21 dead in explosion and fire at Bangladesh factory
NEW DELHI—A boiler exploded and triggered a fire at a packaging factory near Bangladesh’s capital on Saturday, killing at least 21 people and injuring dozens, officials said.
Several bodies were recovered from the five-story Tampaco Foils Ltd. factory in the Tongi industrial area outside Dhaka, fire official Mohammed Rafiquzzaman said. Mohammed Parvez, a doctor at Tongi Hospital, said 17 dead bodies were in the hospital’s mortuary and four were at the state-run Dhaka Medical College Hospital.

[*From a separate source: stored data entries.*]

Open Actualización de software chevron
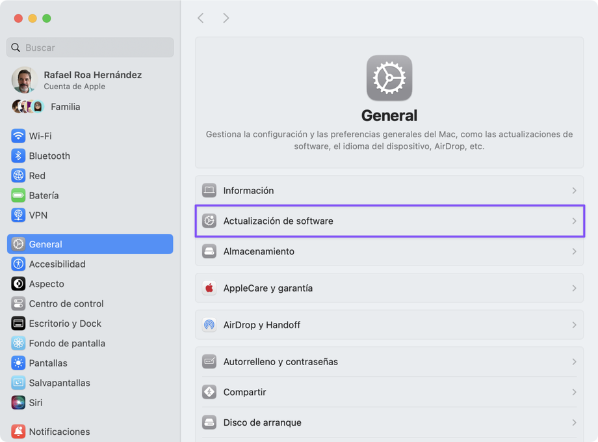Screen dimensions: 598x442 click(574, 221)
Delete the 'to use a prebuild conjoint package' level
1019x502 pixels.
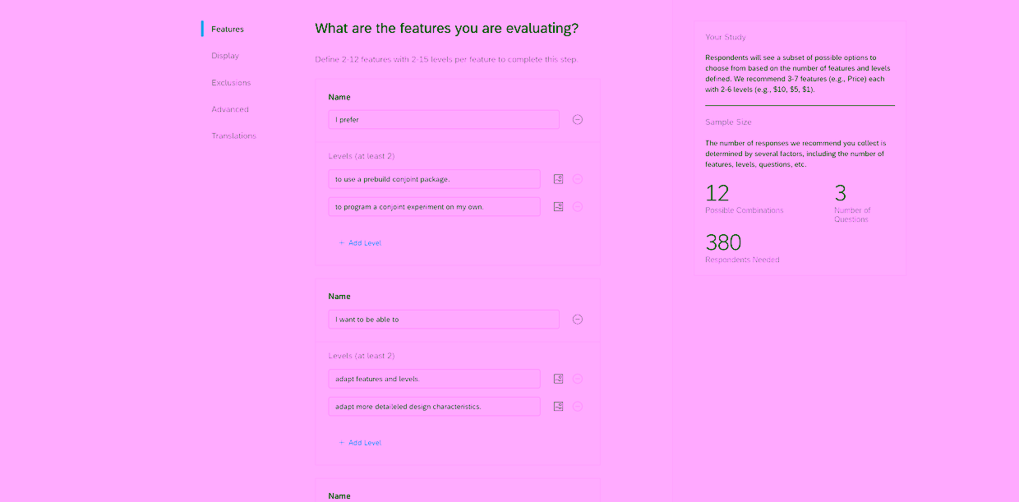[x=578, y=179]
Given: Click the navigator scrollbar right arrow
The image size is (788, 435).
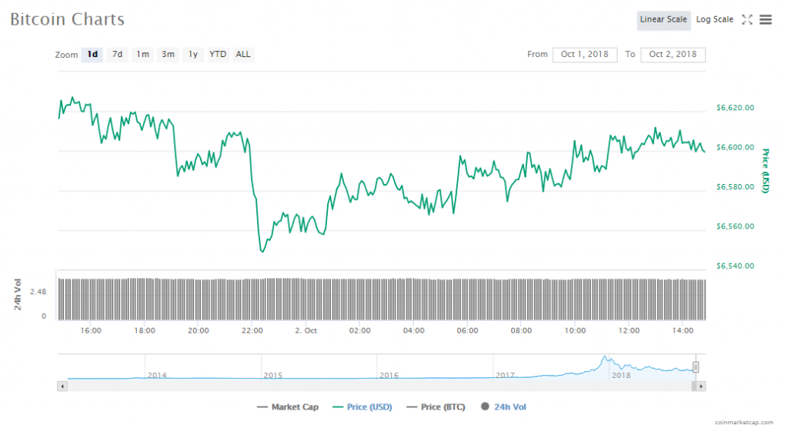Looking at the screenshot, I should point(702,386).
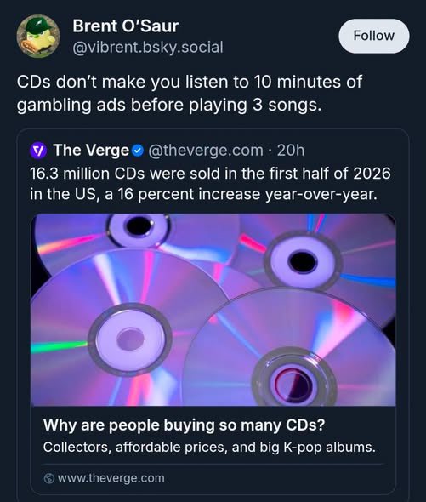Click the article description about K-pop albums
426x502 pixels.
point(209,447)
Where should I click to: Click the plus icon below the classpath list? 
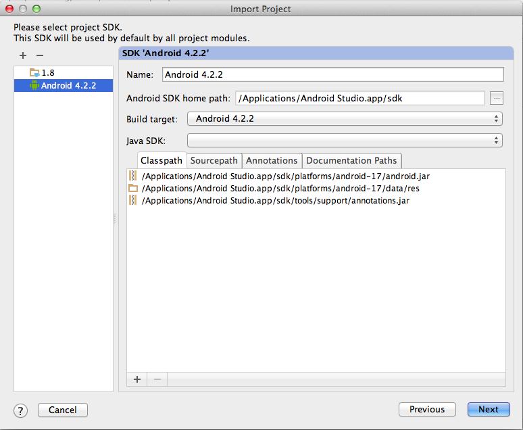tap(137, 379)
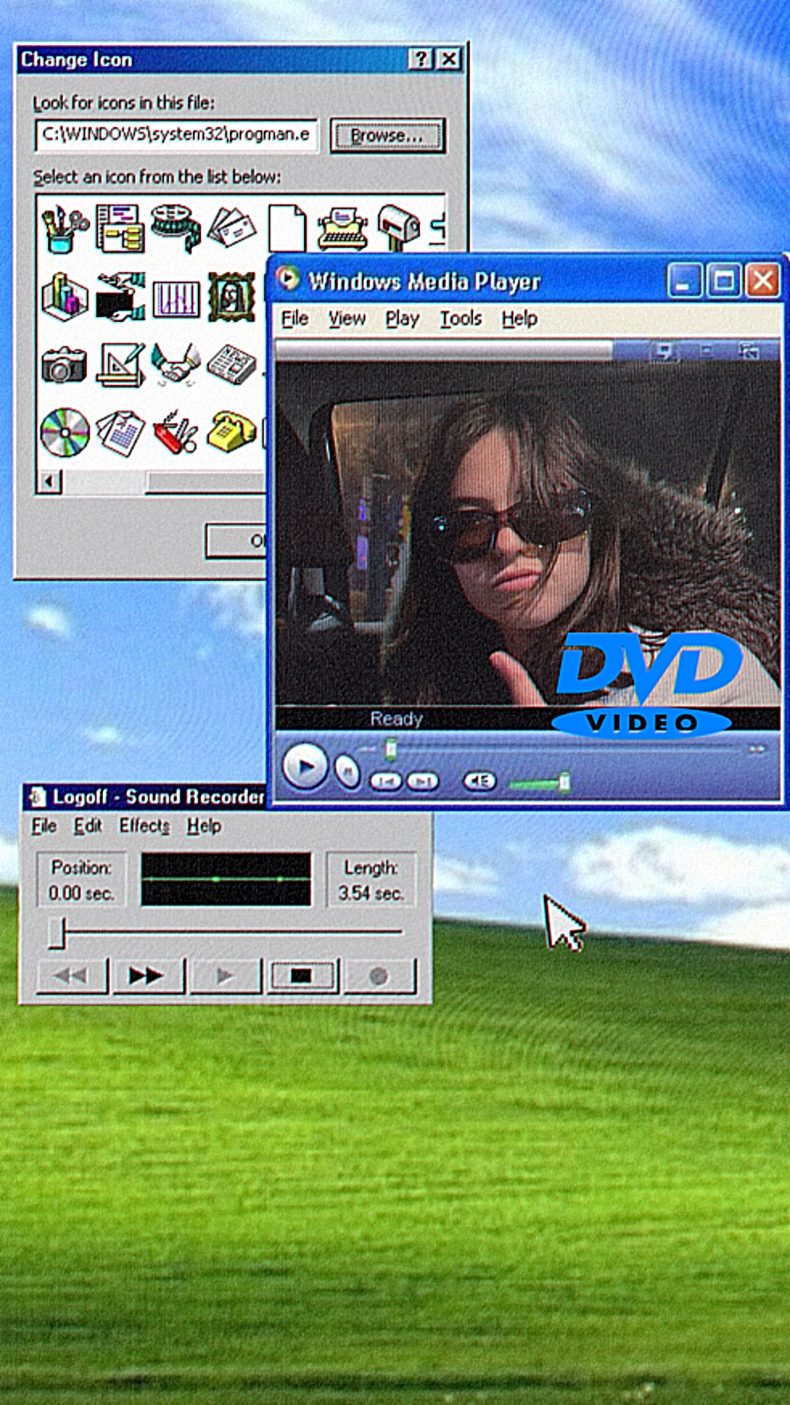Open the Play menu in Media Player

tap(401, 319)
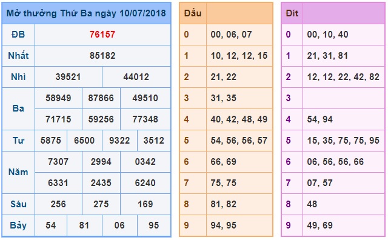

Fire officials working at the scene said that the explosion was huge and that the fire triggered by the blast spread quickly because flammable chemicals were stored at the factory.
Factory safety is a major concern in Bangladesh, which has thousands of garment and packaging factories that supply products to global clothing chains like Wal-Mart and H&M. In 2012, a fire at a garment factory in a Dhaka suburb killed 112 workers. A year later, a commercial complex near Dhaka housing five garment factories collapsed, killing 1,135 people, Bangladesh’s worst industrial disaster.
Local TV stations said about 50 people were injured in Saturday’s disaster, indicating that the death toll could be higher. Television footage showed smoke billowing from the factory, with the fire engulfing part of the upper floors.
It was not immediately clear what caused the explosion. Authorities have ordered an investigation.
Syed Mokbul Hossain, the owner of the Tampaco Foils factory, told the Bengali-language Prothom Alo daily that he was not sure when the boiler was last inspected.
He said around 75 people were supposed to work the night shift. Saturday was the last working day at the factory before the workers were to go on leave for a weeklong holiday for the Islamic festival of Eid al-Adha, which falls on Tuesday.
The major factory accidents in 2012 and 2013 prompted Bangladesh’s government, global brands and the United Nations to work together to try to improve safety standards in the South Asian country’s factories.